**Your instructions**:
Print the data exactly as it appears, keeping every word.

**Data records**:
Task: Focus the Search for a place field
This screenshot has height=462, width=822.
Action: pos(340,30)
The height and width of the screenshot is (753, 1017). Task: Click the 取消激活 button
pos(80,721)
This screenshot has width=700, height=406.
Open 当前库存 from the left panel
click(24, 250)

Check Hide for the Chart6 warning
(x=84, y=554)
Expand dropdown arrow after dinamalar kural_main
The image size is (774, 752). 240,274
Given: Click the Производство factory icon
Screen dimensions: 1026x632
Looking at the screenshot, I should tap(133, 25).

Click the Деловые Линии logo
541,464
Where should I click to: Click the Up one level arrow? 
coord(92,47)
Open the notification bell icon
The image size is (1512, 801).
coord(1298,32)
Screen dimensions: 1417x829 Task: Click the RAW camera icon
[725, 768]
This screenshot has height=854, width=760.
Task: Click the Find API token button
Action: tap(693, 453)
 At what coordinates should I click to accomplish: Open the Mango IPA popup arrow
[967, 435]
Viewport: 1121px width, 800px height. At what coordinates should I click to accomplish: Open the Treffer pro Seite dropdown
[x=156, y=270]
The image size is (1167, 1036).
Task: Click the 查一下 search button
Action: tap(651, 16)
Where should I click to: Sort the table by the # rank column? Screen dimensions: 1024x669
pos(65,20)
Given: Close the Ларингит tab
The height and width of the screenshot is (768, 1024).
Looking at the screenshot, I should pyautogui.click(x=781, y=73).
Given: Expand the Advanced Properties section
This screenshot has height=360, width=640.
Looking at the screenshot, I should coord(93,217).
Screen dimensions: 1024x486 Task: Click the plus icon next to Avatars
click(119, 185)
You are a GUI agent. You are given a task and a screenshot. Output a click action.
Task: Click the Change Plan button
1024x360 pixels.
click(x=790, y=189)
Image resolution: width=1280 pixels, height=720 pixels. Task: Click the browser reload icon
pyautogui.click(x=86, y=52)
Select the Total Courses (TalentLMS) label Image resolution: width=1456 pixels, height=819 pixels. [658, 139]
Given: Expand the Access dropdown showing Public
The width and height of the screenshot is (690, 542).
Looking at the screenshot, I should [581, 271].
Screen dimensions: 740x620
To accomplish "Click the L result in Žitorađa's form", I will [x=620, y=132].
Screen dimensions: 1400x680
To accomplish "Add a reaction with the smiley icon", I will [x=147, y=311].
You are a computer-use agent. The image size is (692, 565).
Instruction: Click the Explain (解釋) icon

**Your response**:
Task: Focus the Search for a place field
This screenshot has height=462, width=822.
Action: pos(340,30)
The height and width of the screenshot is (753, 1017). Task: Click the 取消激活 button
pos(80,721)
This screenshot has width=700, height=406.
Open 当前库存 from the left panel
click(24, 250)

Check Hide for the Chart6 warning
(x=84, y=554)
Expand dropdown arrow after dinamalar kural_main
The image size is (774, 752). 240,274
Given: Click the Производство factory icon
Screen dimensions: 1026x632
Looking at the screenshot, I should tap(133, 25).

Click the Деловые Линии logo
541,464
Where should I click to: Click the Up one level arrow? 
coord(92,47)
Open the notification bell icon
The image size is (1512, 801).
coord(1298,32)
Screen dimensions: 1417x829 Task: Click the RAW camera icon
[725, 768]
This screenshot has height=854, width=760.
Task: Click the Find API token button
Action: tap(693, 453)
 At what coordinates should I click to accomplish: Open the Mango IPA popup arrow
[967, 435]
Viewport: 1121px width, 800px height. At what coordinates should I click to accomplish: Open the Treffer pro Seite dropdown
[x=156, y=270]
The image size is (1167, 1036).
Task: Click the 查一下 search button
Action: tap(651, 16)
Where should I click to: Sort the table by the # rank column? Screen dimensions: 1024x669
pos(65,20)
Given: Close the Ларингит tab
The height and width of the screenshot is (768, 1024).
Looking at the screenshot, I should pyautogui.click(x=781, y=73).
Given: Expand the Advanced Properties section
This screenshot has height=360, width=640.
Looking at the screenshot, I should coord(93,217).
Screen dimensions: 1024x486 Task: Click the plus icon next to Avatars
click(119, 185)
You are a GUI agent. You are given a task and a screenshot. Output a click action.
Task: Click the Change Plan button
1024x360 pixels.
click(x=790, y=189)
Image resolution: width=1280 pixels, height=720 pixels. Task: Click the browser reload icon
pyautogui.click(x=86, y=52)
Select the Total Courses (TalentLMS) label Image resolution: width=1456 pixels, height=819 pixels. [658, 139]
Given: Expand the Access dropdown showing Public
The width and height of the screenshot is (690, 542).
Looking at the screenshot, I should [581, 271].
Screen dimensions: 740x620
To accomplish "Click the L result in Žitorađa's form", I will [x=620, y=132].
Screen dimensions: 1400x680
To accomplish "Add a reaction with the smiley icon", I will [x=147, y=311].
You are a computer-use agent. The image size is (692, 565).
Instruction: Click the Explain (解釋) icon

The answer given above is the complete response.